Beneficial Parental Relationship California
In In re S.B. (2008) 164 Cal.App.4th 289, the father, Michael, maintained regular, consistent, and appropriate visits with his daughter, S.B., and complied with every aspect of his case plan. (Id. at p. 298.)
A bonding study was conducted by Dr. Robert Kelin. Relying upon this study and other evidence in the record, the Court of Appeal described the relationship between Michael and S.B.:
For the first year after she was removed from parental custody, S.B. continued to display a strong attachment to Michael.
She was unhappy when visits ended and tried to leave with Michael when the visits were over. Michael was sensitive to S.B.'s needs. Social worker Brown noted, 'Michael consistently puts his daughter's needs and safety before his own.' S.B. responded to Michael's attention.
During one visit, S.B. 'sat on Michael's lap . . . and proudly showed off the pink tennis shoes he had bought her.'
The record clearly establishes S.B. initiated physical contact with Michael. Dr. Kelin observed that S.B. 'ran into Michael's arms, again getting her father to pick her up.' Michael and S.B. shared an affectionate relationship. S.B. 'nestled up to Michael's neck' and 'whispered and joked with him.'
The record also shows S.B. loved Michael and wanted their relationship to continue. S.B. whispered to her father, 'I love you.' As Michael started to leave, S.B. stated, 'I'll miss you,' and then she gave him another hug. S.B. spontaneously said, 'I wish I lived with you and Mommy and Nana.'" (Ibid.)

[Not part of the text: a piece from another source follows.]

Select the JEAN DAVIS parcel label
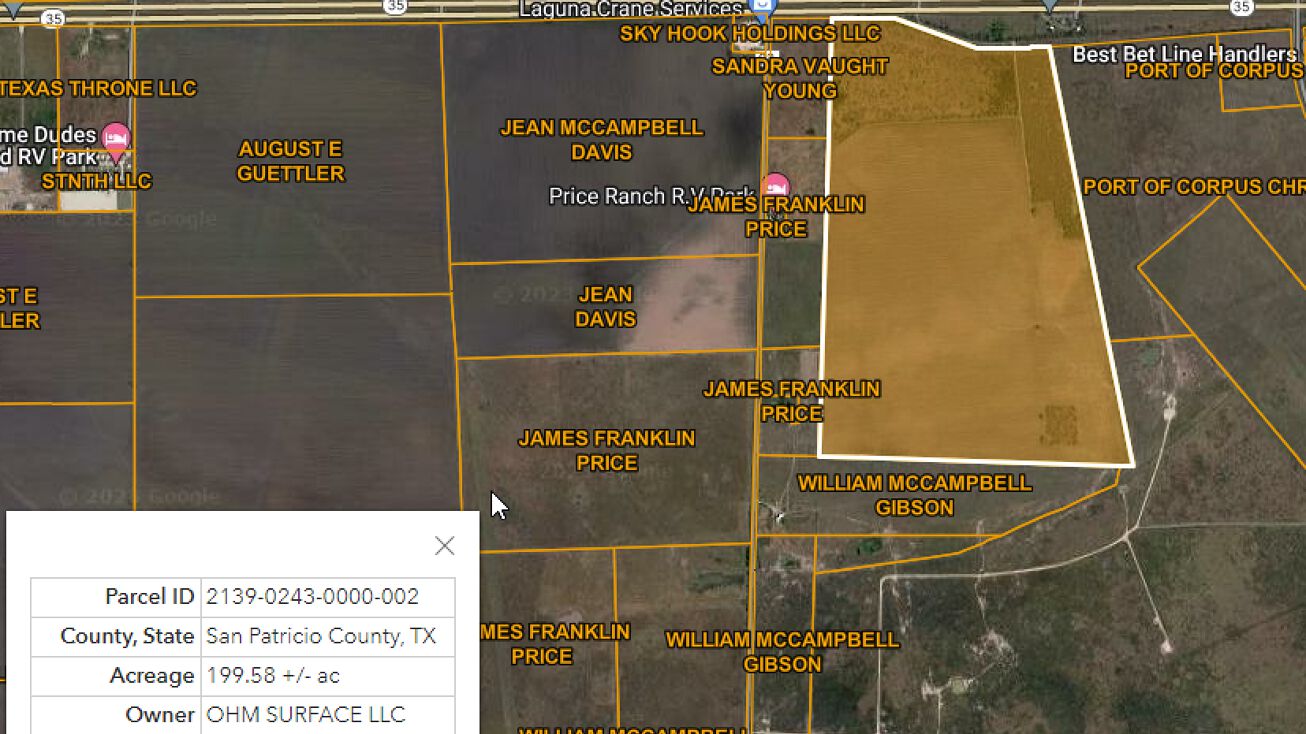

Dr. Kelin testified at trial "that because the bond between Michael and S.B. was fairly strong, there was a potential for harm to S.B. were she to lose the parent-child relationship." (Id. at p. 296.)
Based on these and other facts, the S.B. court held that the juvenile court had erred in finding that the beneficial parental relationship did not apply. (S.B., supra, 164 Cal.App.4th at p. 301.)
As the court explained:
"Michael maintained a parental relationship with S.B. through consistent contact and visitation. His devotion to S.B. was constant, as evinced by his full compliance with his case plan and continued efforts to regain his physical and psychological health. the record shows S.B. loved her father, wanted their relationship to continue and derived some measure of benefit from his visits. Based on this record, the only reasonable inference is that S.B. would be greatly harmed by the loss of her significant, positive relationship with Michael." (Id. at pp. 300-301.)